*Page extract*:

- Born: Godard Busingye
- Allegiance: Uganda
- Branch: Ugandan Land Forces
- Rank: Brigadier General
- Unit: Uganda People's Defence Force (UPDF)
- Commands: Chief of Legal Services, Ministry of Defence and Veteran Affairs & UPDF
- Known for: Chief of Legal Services in the UPDF; senior military legal officer; academic contributions in land law, gender, and armed conflict
- Education: Makerere University (LLD/PhD)

= Godard Busingye =

Godard Busingye is a Ugandan retired senior military officer of Uganda People's Defence Force(UPDF), Chief of Legal Services at the Ministry of Defence and Veteran Affairs and UPDF, and a legal scholar.

== Education ==
He holds a PhD in LLD from Makerere University, which made him the second LLD Student in the history of the School of Law, following Professor Ben Twinomugisha, who was the pioneer LLD student at the Law School Makerere University.

== Professional career ==
Godard retired from the Uganda People's Defence Forces in September 2024 while having the rank of Brigadier General. He attained the Brigadier General title as part of the twenty-nine Uganda People's Defence Forces (UPDF) officers who graduated after completing four weeks of training in the Advanced Brigade Legal Officers Course in 2017. He also served as UPDF's chief of legal services. Before his retirement, he was the Chief of Legal Services at the Ministry of Defence and Veteran Affairs and UPDF. As the Chief of Legal Services, he opened one of the dormitories. He was succeeded by the Brigadier General Moses Wandera, the Joint Staff Legal Services. Godard encouraged his successor during the handover to embrace teamwork and collaboration. However, before being the chief of legal services, he served as the Joint Staff Legal Services (JS LS) in the UPDF where he led a training at the Uganda People's Defence Forces’ (UPDF) Legal Training Centre (LTC) located at Gadaffi Barracks in Jinja District which empowered legal excellence with the graduation of 29 UPDF soldiers from the Advanced Brigade Legal Officers Course (ABLOC).

*Data excerpts*:
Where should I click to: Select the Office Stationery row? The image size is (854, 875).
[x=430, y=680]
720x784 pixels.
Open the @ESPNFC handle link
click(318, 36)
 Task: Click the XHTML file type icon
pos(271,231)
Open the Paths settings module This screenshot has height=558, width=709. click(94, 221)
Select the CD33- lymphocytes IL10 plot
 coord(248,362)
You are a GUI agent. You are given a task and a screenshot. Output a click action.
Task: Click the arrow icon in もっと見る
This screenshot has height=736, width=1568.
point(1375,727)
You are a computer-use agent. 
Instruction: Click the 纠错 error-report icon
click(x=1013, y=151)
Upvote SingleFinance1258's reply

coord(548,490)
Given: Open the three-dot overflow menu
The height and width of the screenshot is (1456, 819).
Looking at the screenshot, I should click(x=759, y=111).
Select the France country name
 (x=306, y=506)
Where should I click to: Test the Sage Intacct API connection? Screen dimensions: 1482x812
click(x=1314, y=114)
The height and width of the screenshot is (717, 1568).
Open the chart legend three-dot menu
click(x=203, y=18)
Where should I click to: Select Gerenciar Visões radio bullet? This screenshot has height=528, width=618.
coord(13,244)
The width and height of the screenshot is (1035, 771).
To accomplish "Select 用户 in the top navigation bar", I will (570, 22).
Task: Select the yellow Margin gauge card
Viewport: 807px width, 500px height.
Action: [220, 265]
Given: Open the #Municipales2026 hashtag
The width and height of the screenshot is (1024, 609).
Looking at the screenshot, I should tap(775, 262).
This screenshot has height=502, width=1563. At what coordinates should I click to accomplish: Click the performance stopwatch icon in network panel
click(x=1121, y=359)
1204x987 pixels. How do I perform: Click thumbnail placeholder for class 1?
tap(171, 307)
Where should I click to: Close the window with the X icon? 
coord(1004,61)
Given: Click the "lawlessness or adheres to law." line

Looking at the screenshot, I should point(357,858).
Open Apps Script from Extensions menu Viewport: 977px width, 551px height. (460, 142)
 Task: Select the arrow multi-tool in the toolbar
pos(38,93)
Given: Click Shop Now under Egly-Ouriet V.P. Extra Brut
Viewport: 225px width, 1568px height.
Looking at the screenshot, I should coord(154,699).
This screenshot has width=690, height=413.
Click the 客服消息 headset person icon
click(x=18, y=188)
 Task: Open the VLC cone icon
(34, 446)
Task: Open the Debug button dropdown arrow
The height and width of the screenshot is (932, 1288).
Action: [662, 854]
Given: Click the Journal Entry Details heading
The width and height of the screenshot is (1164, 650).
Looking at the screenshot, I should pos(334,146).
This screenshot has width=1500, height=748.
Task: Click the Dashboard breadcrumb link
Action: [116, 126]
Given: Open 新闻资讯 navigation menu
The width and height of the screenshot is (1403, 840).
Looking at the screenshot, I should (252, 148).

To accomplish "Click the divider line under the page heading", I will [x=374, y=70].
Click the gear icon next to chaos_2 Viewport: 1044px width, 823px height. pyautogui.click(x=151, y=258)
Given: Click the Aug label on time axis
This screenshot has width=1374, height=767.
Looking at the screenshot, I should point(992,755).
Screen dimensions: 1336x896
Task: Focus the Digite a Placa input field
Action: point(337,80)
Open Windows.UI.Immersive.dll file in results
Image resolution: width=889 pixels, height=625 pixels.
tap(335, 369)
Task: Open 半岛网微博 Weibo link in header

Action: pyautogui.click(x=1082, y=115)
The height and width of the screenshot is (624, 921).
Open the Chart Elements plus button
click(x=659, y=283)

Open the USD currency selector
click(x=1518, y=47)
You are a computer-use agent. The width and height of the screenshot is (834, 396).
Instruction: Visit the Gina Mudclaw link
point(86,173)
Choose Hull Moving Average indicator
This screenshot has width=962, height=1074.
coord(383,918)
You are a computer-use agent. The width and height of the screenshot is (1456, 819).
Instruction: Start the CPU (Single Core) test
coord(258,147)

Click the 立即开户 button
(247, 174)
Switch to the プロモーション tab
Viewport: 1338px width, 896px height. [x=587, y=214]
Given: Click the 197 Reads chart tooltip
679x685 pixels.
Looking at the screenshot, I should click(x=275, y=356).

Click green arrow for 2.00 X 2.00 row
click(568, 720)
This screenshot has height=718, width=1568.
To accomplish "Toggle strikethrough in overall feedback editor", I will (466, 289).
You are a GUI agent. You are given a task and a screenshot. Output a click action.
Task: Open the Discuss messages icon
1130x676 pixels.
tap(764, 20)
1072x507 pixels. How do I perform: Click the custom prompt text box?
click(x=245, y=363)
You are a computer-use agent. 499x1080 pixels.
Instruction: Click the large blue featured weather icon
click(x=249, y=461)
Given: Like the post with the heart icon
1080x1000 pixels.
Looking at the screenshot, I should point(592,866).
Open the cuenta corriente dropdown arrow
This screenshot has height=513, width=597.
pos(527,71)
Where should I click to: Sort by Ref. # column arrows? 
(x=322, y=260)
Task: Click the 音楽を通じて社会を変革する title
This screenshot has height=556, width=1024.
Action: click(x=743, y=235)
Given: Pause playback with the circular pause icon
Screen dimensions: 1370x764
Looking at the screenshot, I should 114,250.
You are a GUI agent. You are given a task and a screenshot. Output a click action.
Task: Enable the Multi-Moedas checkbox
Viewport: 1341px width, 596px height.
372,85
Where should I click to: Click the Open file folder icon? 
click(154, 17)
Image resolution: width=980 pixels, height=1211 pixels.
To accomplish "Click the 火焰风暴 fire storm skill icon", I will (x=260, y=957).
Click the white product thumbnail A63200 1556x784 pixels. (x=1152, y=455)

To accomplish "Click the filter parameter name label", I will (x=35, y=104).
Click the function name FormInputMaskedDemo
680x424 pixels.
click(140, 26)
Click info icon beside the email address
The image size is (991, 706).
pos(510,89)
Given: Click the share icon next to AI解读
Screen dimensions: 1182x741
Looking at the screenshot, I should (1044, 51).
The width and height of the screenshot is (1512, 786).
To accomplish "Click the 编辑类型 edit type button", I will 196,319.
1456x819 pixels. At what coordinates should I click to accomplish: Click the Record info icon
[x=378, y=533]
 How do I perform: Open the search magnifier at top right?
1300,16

*Task A*: In the Godard Busingye biography, why does Busingye count as the second LLD student in the history of the Makerere School of Law rather than the first?
*Task B*: Reproduce the passage of the Godard Busingye biography that begins at the words "Godard Busingye is" and stops after "School Makerere University.".

*Complete output A*: Professor Ben Twinomugisha had already been the pioneer LLD student at the Makerere Law School. Busingye's LLD from Makerere therefore made him the second.

*Complete output B*:
Godard Busingye is a Ugandan retired senior military officer of Uganda People's Defence Force(UPDF), Chief of Legal Services at the Ministry of Defence and Veteran Affairs and UPDF, and a legal scholar.

== Education ==
He holds a PhD in LLD from Makerere University, which made him the second LLD Student in the history of the School of Law, following Professor Ben Twinomugisha, who was the pioneer LLD student at the Law School Makerere University.